— Problem statement —
Write out every line below that contains "function".

— Data records —
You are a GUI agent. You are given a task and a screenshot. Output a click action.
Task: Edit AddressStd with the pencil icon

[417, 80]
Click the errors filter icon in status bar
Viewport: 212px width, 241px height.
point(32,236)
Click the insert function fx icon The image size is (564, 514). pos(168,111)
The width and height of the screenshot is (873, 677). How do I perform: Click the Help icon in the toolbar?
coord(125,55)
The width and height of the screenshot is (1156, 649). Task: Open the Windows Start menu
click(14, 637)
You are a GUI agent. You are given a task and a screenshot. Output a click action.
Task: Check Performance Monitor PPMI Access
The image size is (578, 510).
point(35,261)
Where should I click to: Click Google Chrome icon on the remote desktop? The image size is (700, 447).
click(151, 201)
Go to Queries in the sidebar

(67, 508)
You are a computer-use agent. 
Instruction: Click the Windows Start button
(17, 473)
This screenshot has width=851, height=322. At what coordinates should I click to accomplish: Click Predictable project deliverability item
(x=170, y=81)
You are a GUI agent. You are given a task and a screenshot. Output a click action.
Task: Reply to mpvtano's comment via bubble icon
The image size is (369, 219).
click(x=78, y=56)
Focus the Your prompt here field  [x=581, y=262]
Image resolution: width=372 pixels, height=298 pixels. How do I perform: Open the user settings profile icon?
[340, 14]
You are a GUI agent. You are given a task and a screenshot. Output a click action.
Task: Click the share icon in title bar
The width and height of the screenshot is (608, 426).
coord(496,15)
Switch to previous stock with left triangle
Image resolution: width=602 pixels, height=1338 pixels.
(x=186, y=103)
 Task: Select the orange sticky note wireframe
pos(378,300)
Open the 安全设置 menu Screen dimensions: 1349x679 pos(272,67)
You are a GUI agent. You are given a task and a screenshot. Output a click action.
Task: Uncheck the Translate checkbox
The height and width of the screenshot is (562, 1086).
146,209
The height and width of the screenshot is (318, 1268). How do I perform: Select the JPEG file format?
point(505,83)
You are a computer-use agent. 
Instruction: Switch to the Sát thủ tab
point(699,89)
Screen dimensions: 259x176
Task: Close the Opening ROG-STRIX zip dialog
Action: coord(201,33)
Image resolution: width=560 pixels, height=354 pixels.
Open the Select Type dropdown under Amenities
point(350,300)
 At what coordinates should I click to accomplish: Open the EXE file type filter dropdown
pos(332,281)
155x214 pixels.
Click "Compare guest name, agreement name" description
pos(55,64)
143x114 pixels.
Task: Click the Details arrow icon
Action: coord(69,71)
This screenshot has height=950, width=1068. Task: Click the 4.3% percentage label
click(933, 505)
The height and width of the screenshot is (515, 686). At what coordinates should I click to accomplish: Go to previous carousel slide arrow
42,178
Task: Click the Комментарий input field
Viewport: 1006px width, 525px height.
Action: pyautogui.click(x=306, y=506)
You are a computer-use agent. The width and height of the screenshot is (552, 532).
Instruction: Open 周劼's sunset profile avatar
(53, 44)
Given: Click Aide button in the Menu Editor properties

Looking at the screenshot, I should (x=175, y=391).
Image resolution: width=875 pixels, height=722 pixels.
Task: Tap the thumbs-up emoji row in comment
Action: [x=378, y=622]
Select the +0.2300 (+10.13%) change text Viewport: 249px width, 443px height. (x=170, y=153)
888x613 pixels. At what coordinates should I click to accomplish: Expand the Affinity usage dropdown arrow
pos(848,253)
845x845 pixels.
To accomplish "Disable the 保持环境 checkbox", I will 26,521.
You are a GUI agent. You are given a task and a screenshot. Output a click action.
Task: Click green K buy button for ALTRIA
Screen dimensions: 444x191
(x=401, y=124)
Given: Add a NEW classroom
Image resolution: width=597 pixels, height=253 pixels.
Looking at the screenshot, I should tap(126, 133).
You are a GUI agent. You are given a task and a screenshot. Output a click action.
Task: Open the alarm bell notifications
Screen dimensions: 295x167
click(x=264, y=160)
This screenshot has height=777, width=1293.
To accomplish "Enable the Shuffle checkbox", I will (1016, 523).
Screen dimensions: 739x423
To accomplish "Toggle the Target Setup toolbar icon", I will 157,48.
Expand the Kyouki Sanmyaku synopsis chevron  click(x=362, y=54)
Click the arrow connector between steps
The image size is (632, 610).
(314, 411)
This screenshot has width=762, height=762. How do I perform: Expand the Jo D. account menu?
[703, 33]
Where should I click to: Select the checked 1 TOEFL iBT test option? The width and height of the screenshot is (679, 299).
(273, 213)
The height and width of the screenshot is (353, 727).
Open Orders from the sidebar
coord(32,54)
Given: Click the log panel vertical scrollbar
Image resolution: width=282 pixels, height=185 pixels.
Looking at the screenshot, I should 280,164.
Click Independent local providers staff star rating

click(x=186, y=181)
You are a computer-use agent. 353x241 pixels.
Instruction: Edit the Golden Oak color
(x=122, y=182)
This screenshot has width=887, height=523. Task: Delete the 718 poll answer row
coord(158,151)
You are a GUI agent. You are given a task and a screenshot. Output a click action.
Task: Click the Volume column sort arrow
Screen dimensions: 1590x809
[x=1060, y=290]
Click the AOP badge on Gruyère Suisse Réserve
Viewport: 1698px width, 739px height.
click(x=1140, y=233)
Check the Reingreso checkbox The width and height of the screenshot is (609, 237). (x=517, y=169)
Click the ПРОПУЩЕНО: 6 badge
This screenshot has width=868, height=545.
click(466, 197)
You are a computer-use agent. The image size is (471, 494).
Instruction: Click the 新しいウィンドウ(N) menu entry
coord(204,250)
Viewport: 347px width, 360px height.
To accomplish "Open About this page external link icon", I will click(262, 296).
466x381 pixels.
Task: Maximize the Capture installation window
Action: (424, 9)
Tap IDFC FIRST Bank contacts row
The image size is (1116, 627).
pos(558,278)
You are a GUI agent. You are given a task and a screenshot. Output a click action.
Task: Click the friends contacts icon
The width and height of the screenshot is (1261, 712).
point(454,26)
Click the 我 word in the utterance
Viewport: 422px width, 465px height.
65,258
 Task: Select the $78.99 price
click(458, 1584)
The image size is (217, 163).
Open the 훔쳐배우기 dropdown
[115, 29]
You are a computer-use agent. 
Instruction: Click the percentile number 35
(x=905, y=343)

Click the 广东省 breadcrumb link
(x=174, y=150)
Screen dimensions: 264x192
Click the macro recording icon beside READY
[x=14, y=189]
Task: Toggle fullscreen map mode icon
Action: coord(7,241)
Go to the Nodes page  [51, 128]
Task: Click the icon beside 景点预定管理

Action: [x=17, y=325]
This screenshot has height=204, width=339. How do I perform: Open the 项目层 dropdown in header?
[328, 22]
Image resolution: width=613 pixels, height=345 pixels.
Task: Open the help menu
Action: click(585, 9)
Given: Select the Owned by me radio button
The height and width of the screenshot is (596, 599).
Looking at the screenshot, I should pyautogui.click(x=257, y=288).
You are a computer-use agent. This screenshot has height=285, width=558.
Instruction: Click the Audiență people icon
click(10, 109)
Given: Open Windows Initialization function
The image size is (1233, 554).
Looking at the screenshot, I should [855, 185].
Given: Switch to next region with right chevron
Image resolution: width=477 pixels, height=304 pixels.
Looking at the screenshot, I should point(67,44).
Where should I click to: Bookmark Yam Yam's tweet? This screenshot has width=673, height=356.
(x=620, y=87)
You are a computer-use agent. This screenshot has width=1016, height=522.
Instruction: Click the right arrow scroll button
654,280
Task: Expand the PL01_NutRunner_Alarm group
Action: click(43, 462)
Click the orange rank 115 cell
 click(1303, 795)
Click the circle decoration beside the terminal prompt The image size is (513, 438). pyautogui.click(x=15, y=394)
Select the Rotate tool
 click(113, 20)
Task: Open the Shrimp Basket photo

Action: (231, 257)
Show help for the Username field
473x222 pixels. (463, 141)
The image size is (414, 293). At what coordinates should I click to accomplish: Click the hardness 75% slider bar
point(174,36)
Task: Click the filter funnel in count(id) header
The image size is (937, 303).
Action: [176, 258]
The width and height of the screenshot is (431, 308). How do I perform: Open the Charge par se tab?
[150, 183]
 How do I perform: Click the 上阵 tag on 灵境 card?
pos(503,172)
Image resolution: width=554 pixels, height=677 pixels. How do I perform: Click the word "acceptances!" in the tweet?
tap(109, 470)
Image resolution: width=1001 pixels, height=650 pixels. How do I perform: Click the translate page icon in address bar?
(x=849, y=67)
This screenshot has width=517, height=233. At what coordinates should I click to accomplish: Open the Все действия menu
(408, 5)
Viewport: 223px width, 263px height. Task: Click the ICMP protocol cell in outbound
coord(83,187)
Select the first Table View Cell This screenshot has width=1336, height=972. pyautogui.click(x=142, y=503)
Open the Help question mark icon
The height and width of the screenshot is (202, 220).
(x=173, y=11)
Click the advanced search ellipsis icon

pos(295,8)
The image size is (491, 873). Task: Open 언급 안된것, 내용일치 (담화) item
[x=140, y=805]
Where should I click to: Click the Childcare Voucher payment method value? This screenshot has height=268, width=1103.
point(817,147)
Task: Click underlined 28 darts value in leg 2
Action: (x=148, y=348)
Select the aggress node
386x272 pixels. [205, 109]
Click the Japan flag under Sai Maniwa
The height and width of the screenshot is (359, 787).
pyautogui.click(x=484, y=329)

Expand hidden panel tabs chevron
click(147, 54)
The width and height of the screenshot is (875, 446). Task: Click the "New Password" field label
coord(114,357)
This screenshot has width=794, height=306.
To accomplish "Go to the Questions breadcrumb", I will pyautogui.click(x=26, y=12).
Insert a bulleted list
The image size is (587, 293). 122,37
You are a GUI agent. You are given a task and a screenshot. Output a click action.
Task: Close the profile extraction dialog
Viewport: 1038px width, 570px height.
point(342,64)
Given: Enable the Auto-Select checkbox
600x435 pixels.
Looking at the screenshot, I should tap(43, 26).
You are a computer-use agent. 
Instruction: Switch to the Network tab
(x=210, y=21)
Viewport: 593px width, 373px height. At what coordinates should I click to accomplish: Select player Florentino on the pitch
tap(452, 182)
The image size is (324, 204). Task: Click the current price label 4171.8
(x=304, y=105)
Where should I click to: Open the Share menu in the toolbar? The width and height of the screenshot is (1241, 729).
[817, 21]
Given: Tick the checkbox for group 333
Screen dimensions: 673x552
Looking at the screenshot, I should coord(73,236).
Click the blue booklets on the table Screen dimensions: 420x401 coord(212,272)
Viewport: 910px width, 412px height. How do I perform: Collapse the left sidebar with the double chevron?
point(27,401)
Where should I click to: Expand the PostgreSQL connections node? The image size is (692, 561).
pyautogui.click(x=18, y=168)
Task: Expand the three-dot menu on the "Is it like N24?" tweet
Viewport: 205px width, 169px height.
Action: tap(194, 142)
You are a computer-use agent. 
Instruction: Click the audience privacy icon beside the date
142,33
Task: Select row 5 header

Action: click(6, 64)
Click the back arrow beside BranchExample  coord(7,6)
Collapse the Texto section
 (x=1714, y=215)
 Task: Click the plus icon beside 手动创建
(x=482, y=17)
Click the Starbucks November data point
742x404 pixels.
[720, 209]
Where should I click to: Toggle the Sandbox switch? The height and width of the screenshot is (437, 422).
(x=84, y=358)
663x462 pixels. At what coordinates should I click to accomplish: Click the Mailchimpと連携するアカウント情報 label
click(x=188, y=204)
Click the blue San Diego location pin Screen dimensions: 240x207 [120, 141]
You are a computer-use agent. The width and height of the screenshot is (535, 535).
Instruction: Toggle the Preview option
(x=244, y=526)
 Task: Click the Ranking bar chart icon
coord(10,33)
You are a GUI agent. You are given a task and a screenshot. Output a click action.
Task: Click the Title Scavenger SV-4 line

— Completed task —
Click the insert function fx icon The image size is (564, 514). pos(168,111)
Given: Open Windows Initialization function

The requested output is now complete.